Aku melihat sejenak. Kondektur bus ini memang suka begitu. Mengatakan bahwa masih muat banyak penumpang lagi padahal penumpang sudah penuh sesak. Sore hari seperti ini banyak yang menunggu bus karena memang mulai langka. Apalagi bus jurusan Banjarnegara. Walaupun penuh sesak pasti akan tetap ada penumpang yang naik selama masih bisa masuk di dalam.

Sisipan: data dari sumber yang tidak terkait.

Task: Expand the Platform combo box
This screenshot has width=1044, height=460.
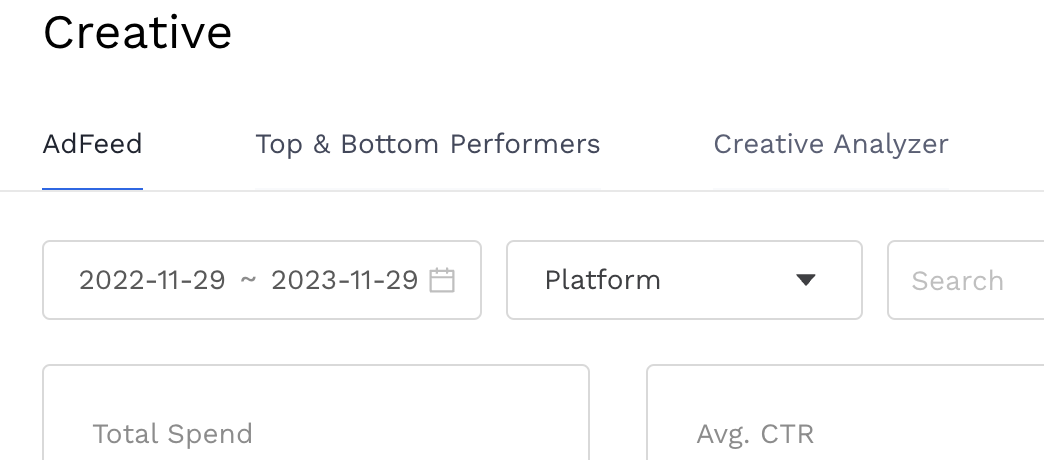Action: click(684, 280)
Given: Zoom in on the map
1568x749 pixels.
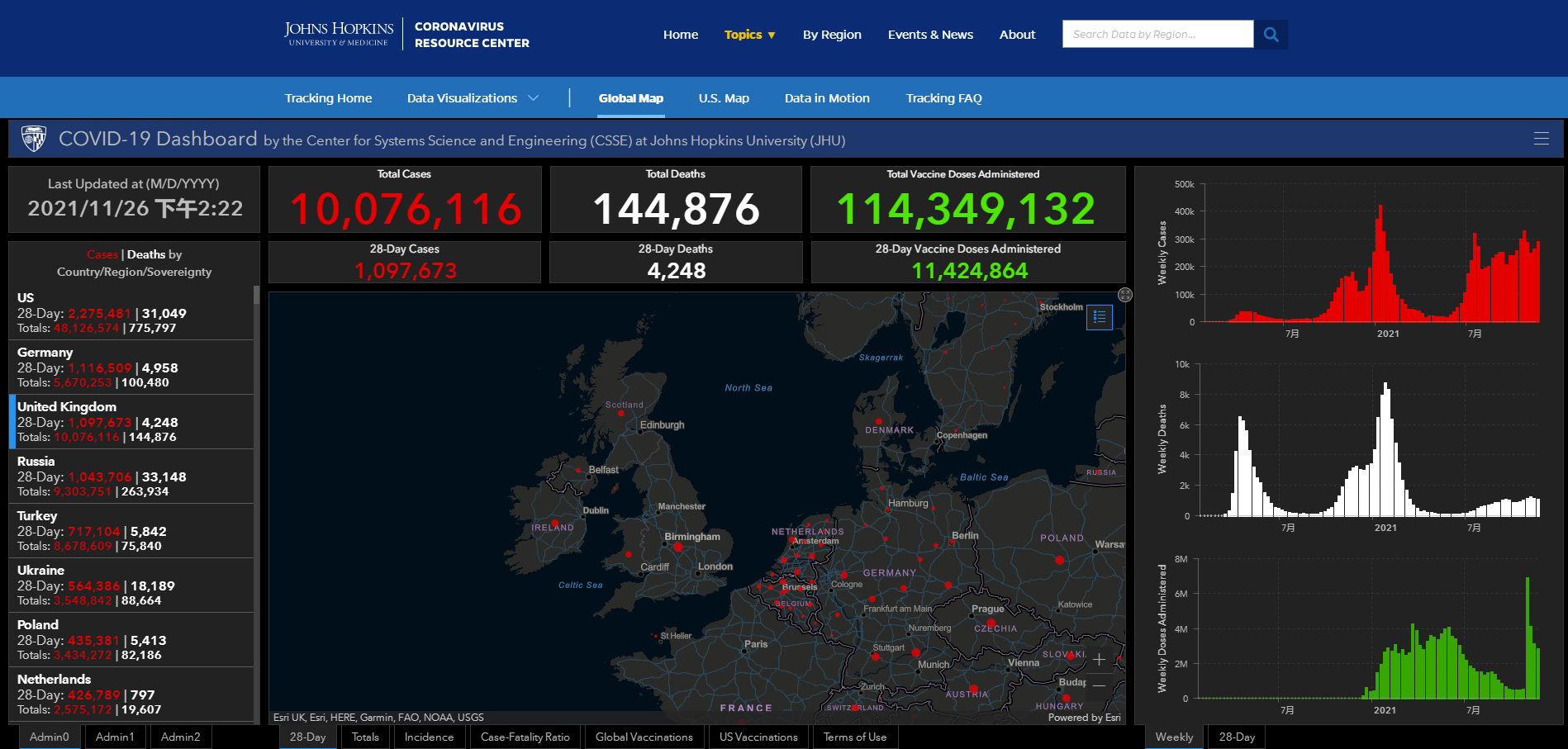Looking at the screenshot, I should pos(1099,660).
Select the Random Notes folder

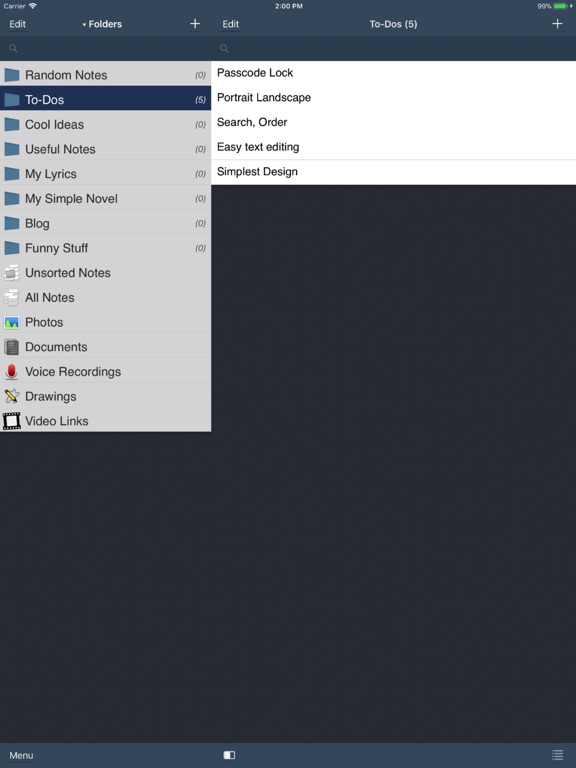click(x=105, y=74)
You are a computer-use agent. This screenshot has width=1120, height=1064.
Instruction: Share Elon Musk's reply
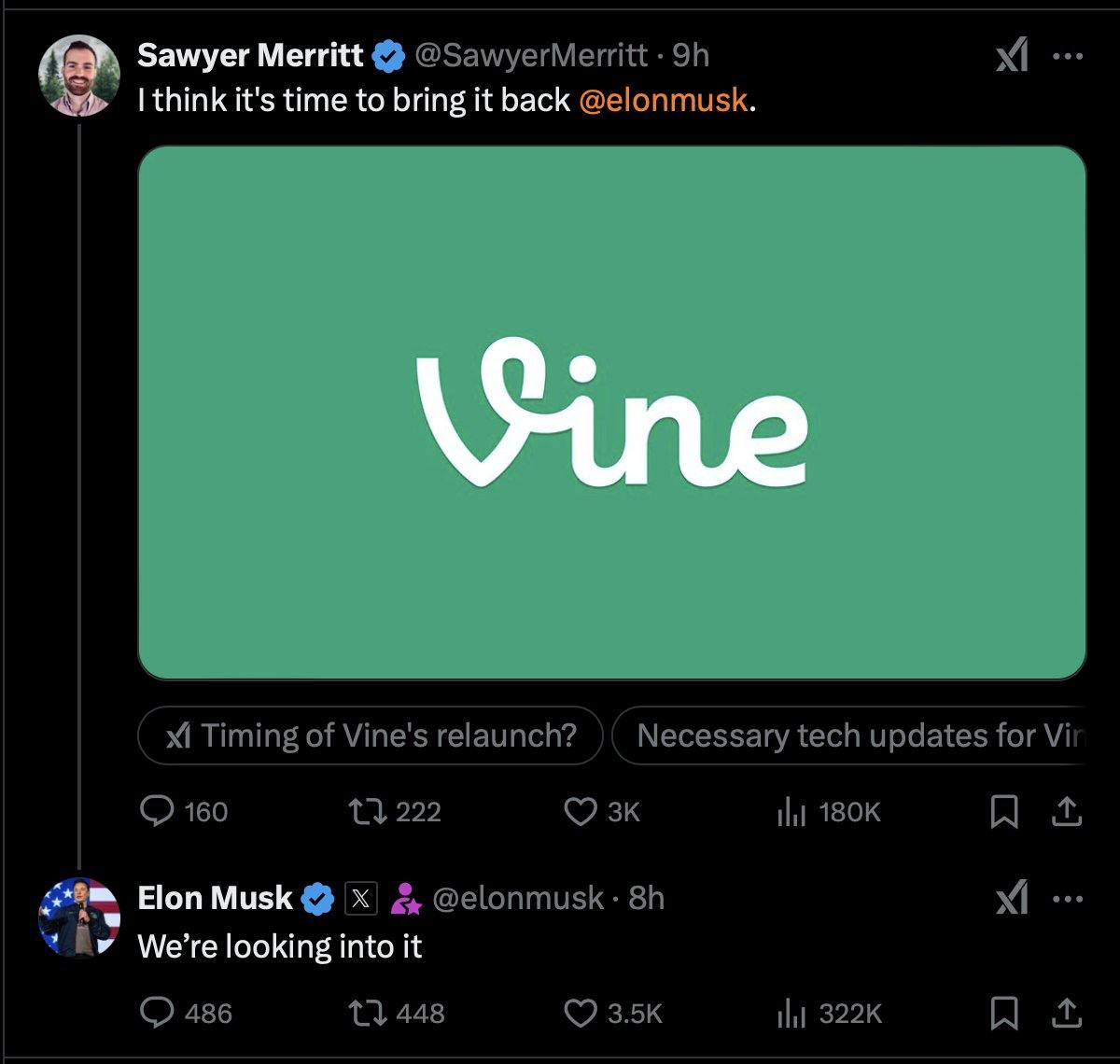pyautogui.click(x=1066, y=1014)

Pemandangan umum di sore-sore hari. Setelah dirasakan sudah tak muat untuk menampung penumpang lagi, bus kemudian melaju. Asap hitam mengepul dari knalpot. Sang sopir siap mengantar penumpangnya sampai tujuan.
"Apaan tuh, Jan?"
Hassya sudah mengagetkanku. Entah sejak kapan dia sudah duduk di dekatku. Pandangannya tertuju pada tanganku yang tadi belum jadi membuka bingkisan dari Nanda. Sorot matanya menandakan rasa penasaran yang begitu tinggi. Aku menyelidik curiga.
"Nah kebetulan kamu di sini, Has. Mana motormu?"
"Aku tidak bawa motor. Jan, apa itu?" ulangnya.
Aku memutar otak sejenak. Menimbang apakah aku harus memberi tahu jika bingkisan ini dari Nanda atau memilih diam. Kalau aku memilih diam jelas tak mungkin. Hassya tahu jika aku menyembunyikan sesuatu.